NCLA Asks 10th Cir. to Reverse Panel’s Failure to Follow Chevron Precedent in Bump Stock Ban Case

W. Clark Aposhian v. William Barr, Attorney General of the United States, et al.


Washington, D.C., June 19, 2020 (GLOBE NEWSWIRE) -- The New Civil Liberties Alliance today filed a petition for rehearing en banc in the U.S. Court of Appeals for the Tenth Circuit in the case of W. Clark Aposhian v. William Barr, Attorney General of the United States, et al. NCLA is seeking review from the full Court, arguing that the panel majority erred in last month’s 2-1 decision to deny NCLA client Clark Aposhian’s appeal. Aposhian, who last spring was the “last man in America” to own a bump stock legally, is challenging the ban on bump stocks issued by the Bureau of Alcohol, Tobacco, Firearms and Explosives (ATF) as an unlawful effort to amend a statute via regulation.

Mr. Aposhian’s en banc Tenth Circuit appeal argues that the panel majority committed two main legal errors. First, the panel applied Chevron deference even though ATF specifically waived that argument. Chevron is a judicial doctrine that usually allows courts to defer to agency interpretations of ambiguous statutes. ATF presumably refused to invoke Chevron deference, because it agrees with Mr. Aposhian that Chevron does not apply to the interpretation of criminal laws. Second, the panel majority disregarded the rule of lenity. When a criminal statute is ambiguous, the rule of lenity dictates that the law be interpreted to the benefit of the criminal defendant. Although Mr. Aposhian is not charged with a crime, the statute he is challenging is a criminal law, so the rule of lenity applies. Instead, the panel majority applied Chevron deference to resolve the alleged ambiguity in the statute. U.S. Supreme Court precedent and prior Tenth Circuit precedent point in the opposite direction from what the panel majority held on both of these issues.

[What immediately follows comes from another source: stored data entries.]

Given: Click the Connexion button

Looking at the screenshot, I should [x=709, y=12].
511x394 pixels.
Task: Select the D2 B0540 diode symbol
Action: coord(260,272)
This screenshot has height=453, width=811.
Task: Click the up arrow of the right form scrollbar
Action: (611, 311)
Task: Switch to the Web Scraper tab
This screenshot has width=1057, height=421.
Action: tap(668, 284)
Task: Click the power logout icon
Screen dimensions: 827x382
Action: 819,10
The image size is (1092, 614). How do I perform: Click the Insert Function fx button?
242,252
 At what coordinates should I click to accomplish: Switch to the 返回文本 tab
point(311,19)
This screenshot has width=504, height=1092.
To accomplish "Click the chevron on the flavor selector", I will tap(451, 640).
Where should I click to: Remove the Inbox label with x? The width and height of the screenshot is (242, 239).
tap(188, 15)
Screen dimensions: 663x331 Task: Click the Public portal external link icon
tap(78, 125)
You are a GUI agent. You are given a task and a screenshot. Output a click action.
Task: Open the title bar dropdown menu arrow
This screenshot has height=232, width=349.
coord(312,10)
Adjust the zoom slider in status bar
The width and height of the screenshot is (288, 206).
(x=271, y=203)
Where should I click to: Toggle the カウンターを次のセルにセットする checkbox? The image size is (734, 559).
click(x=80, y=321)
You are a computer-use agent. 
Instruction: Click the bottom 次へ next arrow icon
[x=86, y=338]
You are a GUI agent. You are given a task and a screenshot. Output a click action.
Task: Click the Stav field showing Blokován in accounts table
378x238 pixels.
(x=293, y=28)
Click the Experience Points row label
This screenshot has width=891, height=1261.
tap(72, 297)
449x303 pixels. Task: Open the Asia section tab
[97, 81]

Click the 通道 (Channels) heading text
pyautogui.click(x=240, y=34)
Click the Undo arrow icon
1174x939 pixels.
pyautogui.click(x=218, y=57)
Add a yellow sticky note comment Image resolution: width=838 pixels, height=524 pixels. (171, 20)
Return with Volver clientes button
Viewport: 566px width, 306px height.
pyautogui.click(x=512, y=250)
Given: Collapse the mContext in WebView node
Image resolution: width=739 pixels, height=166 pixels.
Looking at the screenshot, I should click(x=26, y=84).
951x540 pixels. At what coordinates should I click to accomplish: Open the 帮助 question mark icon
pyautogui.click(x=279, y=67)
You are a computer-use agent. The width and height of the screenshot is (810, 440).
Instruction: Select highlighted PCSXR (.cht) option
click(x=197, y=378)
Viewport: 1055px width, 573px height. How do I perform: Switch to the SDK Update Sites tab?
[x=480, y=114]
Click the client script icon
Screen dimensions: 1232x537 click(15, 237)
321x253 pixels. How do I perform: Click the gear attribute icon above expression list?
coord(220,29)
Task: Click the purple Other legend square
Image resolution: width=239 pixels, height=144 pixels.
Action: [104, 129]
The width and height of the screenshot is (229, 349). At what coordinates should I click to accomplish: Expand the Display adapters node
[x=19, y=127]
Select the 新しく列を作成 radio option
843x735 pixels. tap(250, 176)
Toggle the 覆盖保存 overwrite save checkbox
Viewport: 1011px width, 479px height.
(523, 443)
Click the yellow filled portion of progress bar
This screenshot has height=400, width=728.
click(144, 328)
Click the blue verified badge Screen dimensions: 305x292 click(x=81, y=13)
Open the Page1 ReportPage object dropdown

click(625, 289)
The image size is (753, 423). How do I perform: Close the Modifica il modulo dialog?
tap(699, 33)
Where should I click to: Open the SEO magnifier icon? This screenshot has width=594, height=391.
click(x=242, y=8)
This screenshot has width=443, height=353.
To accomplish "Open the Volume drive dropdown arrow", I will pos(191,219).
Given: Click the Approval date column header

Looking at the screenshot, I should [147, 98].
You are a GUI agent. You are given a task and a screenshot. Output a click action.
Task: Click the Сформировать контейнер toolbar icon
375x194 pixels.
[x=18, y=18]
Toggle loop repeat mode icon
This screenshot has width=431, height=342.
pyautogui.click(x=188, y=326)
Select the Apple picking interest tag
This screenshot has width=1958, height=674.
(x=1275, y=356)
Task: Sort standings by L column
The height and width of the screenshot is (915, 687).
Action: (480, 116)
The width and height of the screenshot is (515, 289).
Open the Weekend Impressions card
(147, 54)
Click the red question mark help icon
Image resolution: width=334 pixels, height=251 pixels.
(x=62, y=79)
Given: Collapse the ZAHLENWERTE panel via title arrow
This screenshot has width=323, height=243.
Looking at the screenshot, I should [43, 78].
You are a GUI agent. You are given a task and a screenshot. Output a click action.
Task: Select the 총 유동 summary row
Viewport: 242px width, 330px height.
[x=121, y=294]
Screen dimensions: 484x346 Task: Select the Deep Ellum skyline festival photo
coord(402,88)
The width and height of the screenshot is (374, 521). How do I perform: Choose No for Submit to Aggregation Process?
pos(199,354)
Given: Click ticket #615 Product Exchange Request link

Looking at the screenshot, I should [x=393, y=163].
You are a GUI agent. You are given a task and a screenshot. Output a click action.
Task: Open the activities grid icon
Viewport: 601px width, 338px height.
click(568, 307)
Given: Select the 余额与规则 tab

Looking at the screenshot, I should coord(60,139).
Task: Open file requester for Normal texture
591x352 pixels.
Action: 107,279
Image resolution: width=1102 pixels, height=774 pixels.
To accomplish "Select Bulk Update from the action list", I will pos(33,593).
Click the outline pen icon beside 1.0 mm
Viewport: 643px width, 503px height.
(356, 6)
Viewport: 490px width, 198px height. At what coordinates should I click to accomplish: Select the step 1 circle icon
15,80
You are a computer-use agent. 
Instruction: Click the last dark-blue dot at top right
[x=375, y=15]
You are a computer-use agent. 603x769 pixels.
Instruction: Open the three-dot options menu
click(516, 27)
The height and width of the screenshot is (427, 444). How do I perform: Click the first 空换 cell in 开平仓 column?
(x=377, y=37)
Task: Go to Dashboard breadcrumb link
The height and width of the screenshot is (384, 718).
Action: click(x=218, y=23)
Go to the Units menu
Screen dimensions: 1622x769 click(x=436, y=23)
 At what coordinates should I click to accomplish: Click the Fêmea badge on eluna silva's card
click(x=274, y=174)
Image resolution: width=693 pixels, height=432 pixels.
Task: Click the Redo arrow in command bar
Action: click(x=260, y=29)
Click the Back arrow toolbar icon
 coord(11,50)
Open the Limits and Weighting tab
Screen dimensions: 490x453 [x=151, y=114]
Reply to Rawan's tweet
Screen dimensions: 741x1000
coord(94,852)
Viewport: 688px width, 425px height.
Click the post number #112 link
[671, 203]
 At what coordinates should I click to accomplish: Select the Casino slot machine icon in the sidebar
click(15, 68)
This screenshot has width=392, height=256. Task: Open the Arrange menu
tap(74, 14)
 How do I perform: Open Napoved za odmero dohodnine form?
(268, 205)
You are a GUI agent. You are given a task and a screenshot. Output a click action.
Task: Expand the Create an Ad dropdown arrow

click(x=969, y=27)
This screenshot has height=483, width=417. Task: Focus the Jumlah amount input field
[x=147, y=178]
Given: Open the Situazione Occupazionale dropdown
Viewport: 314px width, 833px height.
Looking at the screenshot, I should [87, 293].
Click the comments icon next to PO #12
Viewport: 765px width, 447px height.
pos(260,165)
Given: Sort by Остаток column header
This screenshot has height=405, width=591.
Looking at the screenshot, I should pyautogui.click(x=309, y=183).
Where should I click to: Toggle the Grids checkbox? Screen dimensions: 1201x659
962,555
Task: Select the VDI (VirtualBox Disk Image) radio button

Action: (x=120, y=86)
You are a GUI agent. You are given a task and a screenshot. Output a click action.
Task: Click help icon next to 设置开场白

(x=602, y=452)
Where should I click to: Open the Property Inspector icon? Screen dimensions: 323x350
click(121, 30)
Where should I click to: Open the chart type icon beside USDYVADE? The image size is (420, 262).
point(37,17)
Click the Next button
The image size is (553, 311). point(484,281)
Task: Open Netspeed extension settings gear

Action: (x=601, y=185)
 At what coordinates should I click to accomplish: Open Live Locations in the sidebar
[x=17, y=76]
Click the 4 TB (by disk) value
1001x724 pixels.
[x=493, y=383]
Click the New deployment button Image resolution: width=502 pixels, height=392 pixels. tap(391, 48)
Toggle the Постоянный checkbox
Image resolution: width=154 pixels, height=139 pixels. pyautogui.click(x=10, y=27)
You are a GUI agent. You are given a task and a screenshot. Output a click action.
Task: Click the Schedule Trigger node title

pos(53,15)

As Judge Joel Carson wrote in his dissenting opinion in May, by “turning a blind eye to the government’s request and applying Chevron anyway—the majority placed an uninvited thumb on the scale in favor of the government.” Mr. Aposhian’s appeal asks the Tenth Circuit to rehear this case and reverse these two legal errors.

The potential consequences of this appeal are dire. ATF has made bump stocks illegal to possess through a Final Rule issued without statutory or constitutional authority. In so doing, ATF turned 500,000 innocent purchasers into felons (but gave them 90 days to turn in or destroy their devices to avoid prosecution).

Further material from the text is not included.